The lines below are to be quoted exactly, from the first through the one that contains "Survey of contraceptive".

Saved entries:
-- Opening Marker --

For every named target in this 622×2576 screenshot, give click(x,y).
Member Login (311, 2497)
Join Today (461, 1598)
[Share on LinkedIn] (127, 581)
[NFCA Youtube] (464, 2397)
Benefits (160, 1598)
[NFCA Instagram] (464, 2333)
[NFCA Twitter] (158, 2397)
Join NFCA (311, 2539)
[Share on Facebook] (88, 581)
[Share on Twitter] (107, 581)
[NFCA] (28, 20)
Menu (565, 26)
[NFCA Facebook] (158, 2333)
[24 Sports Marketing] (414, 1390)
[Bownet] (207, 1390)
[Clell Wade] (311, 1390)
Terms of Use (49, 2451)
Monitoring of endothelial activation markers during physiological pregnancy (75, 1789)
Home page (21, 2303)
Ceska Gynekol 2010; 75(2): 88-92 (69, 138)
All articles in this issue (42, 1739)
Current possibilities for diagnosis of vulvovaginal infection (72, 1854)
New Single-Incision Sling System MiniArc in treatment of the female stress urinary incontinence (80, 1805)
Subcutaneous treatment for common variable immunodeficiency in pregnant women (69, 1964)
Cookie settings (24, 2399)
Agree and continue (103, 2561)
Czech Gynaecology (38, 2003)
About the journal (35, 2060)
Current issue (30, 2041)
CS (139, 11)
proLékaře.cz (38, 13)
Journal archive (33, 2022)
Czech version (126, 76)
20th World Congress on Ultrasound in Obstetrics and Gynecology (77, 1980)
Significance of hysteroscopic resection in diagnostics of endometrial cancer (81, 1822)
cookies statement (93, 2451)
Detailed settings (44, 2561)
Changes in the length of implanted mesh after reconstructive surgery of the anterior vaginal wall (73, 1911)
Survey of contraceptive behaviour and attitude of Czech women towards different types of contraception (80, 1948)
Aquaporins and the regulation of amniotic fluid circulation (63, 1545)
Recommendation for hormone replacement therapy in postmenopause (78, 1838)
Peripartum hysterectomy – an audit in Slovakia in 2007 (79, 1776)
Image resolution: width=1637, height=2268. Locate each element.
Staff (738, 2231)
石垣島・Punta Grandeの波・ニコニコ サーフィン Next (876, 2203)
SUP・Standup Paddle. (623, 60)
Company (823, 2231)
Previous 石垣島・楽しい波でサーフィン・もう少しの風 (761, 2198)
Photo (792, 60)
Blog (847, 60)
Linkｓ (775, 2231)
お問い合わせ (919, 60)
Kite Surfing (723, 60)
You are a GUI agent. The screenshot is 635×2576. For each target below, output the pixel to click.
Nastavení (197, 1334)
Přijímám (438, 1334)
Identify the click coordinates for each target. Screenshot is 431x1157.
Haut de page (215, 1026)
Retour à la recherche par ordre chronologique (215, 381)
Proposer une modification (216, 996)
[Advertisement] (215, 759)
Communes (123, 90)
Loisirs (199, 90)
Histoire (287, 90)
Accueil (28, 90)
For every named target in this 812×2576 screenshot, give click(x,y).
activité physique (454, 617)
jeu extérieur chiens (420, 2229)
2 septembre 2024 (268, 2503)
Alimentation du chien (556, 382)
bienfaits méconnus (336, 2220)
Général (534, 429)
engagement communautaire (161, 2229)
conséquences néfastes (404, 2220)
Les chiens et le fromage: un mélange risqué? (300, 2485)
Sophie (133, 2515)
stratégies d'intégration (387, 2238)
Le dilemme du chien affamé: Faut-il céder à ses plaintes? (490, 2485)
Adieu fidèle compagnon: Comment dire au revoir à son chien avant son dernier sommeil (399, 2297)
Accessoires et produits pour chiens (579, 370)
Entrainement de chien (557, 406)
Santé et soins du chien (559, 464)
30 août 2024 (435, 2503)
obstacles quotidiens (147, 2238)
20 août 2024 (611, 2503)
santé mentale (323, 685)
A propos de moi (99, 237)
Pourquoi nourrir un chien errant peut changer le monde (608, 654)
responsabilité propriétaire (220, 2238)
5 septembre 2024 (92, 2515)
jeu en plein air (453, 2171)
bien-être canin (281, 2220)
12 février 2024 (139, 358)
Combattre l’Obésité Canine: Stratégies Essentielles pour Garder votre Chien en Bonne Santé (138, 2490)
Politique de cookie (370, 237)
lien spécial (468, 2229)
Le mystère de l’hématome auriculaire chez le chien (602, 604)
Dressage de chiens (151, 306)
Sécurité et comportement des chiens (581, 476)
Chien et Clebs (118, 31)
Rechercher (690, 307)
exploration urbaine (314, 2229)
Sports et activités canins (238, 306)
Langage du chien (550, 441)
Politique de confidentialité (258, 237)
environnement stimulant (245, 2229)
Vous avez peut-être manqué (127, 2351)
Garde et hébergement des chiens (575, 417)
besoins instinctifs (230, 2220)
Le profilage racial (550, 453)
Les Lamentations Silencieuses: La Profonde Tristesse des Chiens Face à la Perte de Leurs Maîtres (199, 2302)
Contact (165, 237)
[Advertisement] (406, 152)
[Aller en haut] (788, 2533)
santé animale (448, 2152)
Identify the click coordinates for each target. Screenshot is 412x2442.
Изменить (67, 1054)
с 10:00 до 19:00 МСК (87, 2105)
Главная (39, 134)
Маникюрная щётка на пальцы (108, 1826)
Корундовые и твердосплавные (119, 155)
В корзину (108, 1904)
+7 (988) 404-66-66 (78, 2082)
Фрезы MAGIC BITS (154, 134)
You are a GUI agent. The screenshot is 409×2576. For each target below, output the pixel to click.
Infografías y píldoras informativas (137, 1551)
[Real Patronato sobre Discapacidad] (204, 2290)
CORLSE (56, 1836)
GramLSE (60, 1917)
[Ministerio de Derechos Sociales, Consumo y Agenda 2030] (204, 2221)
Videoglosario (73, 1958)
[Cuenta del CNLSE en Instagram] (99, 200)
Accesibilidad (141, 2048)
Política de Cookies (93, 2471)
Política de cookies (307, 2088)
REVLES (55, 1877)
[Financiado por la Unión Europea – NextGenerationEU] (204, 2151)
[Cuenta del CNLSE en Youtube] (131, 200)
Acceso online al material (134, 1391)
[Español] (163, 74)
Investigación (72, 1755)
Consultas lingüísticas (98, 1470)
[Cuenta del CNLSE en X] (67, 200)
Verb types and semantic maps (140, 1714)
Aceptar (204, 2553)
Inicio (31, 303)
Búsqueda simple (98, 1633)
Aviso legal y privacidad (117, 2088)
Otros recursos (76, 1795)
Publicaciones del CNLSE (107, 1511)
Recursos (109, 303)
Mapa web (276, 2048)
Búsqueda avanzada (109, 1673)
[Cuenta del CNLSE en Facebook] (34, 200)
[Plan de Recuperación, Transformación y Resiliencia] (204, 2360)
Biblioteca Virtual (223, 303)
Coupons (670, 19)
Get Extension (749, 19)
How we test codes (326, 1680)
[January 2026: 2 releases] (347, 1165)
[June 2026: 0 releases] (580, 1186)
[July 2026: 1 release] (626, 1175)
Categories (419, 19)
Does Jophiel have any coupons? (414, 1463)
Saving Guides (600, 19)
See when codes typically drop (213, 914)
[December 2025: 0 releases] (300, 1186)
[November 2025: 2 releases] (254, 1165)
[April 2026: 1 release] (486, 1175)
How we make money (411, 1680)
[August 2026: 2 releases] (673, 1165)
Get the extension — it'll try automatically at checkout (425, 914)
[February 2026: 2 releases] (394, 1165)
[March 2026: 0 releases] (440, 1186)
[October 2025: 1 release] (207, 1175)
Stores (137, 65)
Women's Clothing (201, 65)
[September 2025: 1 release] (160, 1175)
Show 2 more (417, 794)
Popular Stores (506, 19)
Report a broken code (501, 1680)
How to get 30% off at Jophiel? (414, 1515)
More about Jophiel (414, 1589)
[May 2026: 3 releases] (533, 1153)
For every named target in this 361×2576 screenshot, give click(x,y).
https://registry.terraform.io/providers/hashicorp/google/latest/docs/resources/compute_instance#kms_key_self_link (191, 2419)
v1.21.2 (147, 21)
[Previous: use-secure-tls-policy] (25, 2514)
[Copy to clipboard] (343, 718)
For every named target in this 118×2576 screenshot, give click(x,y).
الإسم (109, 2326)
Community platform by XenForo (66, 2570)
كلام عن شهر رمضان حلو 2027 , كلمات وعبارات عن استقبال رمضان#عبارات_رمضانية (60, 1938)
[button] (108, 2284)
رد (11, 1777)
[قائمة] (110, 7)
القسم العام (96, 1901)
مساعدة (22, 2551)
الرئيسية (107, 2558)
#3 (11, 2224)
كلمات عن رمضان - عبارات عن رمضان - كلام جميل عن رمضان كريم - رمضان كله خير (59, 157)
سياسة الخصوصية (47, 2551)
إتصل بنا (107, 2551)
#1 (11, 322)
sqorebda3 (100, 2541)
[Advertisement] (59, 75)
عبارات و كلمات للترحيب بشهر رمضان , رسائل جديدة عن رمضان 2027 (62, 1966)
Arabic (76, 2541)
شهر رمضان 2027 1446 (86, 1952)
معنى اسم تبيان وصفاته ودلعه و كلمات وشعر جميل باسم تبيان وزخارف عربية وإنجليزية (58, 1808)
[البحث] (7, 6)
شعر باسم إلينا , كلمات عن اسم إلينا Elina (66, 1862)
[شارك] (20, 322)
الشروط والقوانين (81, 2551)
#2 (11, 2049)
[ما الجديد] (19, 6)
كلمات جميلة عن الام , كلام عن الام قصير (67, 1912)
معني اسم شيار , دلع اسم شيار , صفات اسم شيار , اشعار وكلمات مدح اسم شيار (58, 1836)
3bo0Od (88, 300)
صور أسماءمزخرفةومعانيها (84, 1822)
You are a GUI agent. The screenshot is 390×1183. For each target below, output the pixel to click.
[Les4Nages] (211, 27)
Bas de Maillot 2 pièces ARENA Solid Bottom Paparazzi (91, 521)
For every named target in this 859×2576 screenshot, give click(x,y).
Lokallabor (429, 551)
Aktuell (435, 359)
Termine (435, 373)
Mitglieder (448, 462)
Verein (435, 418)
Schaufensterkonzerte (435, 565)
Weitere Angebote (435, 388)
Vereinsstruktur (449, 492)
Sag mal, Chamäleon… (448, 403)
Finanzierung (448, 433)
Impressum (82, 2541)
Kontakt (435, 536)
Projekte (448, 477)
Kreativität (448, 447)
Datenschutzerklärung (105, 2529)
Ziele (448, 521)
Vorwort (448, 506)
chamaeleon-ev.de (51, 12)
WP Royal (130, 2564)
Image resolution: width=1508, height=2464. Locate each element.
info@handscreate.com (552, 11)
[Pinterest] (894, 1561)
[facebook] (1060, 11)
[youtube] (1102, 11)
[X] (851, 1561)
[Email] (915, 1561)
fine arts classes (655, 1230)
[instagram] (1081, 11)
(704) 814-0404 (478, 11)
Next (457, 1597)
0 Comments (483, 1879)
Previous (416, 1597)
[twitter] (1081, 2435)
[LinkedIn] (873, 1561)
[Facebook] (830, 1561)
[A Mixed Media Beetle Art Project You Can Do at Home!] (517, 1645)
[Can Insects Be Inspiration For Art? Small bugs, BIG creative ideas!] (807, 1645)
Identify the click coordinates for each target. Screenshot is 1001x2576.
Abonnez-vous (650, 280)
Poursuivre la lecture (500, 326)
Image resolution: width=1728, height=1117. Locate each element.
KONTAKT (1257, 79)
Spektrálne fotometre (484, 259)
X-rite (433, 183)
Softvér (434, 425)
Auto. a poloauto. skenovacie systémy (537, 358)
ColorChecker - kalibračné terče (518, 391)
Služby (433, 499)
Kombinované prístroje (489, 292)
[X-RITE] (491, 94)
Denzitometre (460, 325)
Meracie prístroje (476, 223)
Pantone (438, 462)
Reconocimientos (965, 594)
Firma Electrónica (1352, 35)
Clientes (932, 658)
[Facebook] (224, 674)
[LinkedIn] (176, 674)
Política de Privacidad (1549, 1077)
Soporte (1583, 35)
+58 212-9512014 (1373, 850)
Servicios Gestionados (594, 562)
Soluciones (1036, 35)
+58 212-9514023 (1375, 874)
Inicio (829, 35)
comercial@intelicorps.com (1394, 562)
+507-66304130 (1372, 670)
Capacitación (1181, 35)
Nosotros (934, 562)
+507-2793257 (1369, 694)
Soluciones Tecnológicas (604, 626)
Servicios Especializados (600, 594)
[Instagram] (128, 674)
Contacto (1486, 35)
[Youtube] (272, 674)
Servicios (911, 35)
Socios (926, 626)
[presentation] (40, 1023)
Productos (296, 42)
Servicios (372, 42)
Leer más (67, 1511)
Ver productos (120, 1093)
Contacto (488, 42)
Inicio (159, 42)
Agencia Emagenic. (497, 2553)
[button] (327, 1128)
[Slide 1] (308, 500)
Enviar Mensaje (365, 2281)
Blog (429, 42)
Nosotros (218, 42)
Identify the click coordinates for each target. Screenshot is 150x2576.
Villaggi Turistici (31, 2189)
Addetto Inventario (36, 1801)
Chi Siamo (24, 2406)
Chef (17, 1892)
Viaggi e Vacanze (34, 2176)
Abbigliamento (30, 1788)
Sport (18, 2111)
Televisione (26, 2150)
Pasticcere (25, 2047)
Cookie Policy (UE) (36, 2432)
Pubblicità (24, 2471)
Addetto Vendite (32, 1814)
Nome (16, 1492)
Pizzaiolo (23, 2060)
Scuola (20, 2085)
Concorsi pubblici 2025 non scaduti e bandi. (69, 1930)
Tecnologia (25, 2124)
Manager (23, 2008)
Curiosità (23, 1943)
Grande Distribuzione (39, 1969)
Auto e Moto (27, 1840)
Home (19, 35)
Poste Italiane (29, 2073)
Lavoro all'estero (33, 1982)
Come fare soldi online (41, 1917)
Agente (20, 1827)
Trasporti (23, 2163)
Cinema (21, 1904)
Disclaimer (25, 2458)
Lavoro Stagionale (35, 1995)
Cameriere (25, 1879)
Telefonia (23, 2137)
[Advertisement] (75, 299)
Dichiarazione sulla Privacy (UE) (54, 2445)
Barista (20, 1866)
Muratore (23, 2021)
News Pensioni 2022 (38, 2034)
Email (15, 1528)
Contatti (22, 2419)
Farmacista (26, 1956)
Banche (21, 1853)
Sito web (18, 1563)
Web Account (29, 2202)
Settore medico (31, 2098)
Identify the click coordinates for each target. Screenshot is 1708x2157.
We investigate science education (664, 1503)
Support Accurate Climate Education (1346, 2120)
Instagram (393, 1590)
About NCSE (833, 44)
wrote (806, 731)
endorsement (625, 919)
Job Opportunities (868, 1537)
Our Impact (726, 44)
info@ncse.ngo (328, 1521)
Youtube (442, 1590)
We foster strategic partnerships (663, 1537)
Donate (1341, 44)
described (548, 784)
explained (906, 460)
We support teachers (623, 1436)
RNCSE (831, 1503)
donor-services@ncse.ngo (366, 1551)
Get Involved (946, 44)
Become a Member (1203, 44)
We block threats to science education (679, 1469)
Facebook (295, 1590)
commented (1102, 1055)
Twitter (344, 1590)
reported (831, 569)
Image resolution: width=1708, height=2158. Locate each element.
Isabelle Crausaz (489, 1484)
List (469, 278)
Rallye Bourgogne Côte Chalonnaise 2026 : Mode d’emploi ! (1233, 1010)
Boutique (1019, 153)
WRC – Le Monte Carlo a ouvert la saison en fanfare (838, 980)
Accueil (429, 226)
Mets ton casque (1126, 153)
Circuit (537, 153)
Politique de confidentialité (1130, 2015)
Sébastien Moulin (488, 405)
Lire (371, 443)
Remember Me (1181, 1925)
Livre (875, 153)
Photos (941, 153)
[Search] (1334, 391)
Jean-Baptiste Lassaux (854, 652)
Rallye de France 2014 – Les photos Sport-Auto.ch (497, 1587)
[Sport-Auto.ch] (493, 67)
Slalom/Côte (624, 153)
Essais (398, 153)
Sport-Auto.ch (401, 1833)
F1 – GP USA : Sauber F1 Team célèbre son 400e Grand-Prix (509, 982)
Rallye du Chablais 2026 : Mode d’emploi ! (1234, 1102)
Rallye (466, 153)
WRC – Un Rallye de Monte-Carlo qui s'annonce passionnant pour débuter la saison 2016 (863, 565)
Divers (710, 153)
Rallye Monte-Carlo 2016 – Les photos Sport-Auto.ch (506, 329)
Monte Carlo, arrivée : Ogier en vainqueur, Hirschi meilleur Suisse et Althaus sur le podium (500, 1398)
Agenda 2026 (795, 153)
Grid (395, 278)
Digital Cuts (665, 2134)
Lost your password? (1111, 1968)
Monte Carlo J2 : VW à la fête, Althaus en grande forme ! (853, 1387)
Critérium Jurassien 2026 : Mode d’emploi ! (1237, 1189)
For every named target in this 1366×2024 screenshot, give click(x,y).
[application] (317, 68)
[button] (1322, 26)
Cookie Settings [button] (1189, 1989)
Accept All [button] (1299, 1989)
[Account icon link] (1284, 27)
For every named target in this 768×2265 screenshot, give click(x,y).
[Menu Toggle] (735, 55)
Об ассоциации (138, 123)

-- Closing Marker --

Answer section:
For every named target in this 622×2576 screenshot, give click(x,y).
Member Login (311, 2497)
Join Today (461, 1598)
[Share on LinkedIn] (127, 581)
[NFCA Youtube] (464, 2397)
Benefits (160, 1598)
[NFCA Instagram] (464, 2333)
[NFCA Twitter] (158, 2397)
Join NFCA (311, 2539)
[Share on Facebook] (88, 581)
[Share on Twitter] (107, 581)
[NFCA] (28, 20)
Menu (565, 26)
[NFCA Facebook] (158, 2333)
[24 Sports Marketing] (414, 1390)
[Bownet] (207, 1390)
[Clell Wade] (311, 1390)
Terms of Use (49, 2451)
Monitoring of endothelial activation markers during physiological pregnancy (75, 1789)
Home page (21, 2303)
Ceska Gynekol 2010; 75(2): 88-92 (69, 138)
All articles in this issue (42, 1739)
Current possibilities for diagnosis of vulvovaginal infection (72, 1854)
New Single-Incision Sling System MiniArc in treatment of the female stress urinary incontinence (80, 1805)
Subcutaneous treatment for common variable immunodeficiency in pregnant women (69, 1964)
Cookie settings (24, 2399)
Agree and continue (103, 2561)
Czech Gynaecology (38, 2003)
About the journal (35, 2060)
Current issue (30, 2041)
CS (139, 11)
proLékaře.cz (38, 13)
Journal archive (33, 2022)
Czech version (126, 76)
20th World Congress on Ultrasound in Obstetrics and Gynecology (77, 1980)
Significance of hysteroscopic resection in diagnostics of endometrial cancer (81, 1822)
cookies statement (93, 2451)
Detailed settings (44, 2561)
Changes in the length of implanted mesh after reconstructive surgery of the anterior vaginal wall (73, 1911)
Survey of contraceptive behaviour and attitude of Czech women towards different types of contraception (80, 1948)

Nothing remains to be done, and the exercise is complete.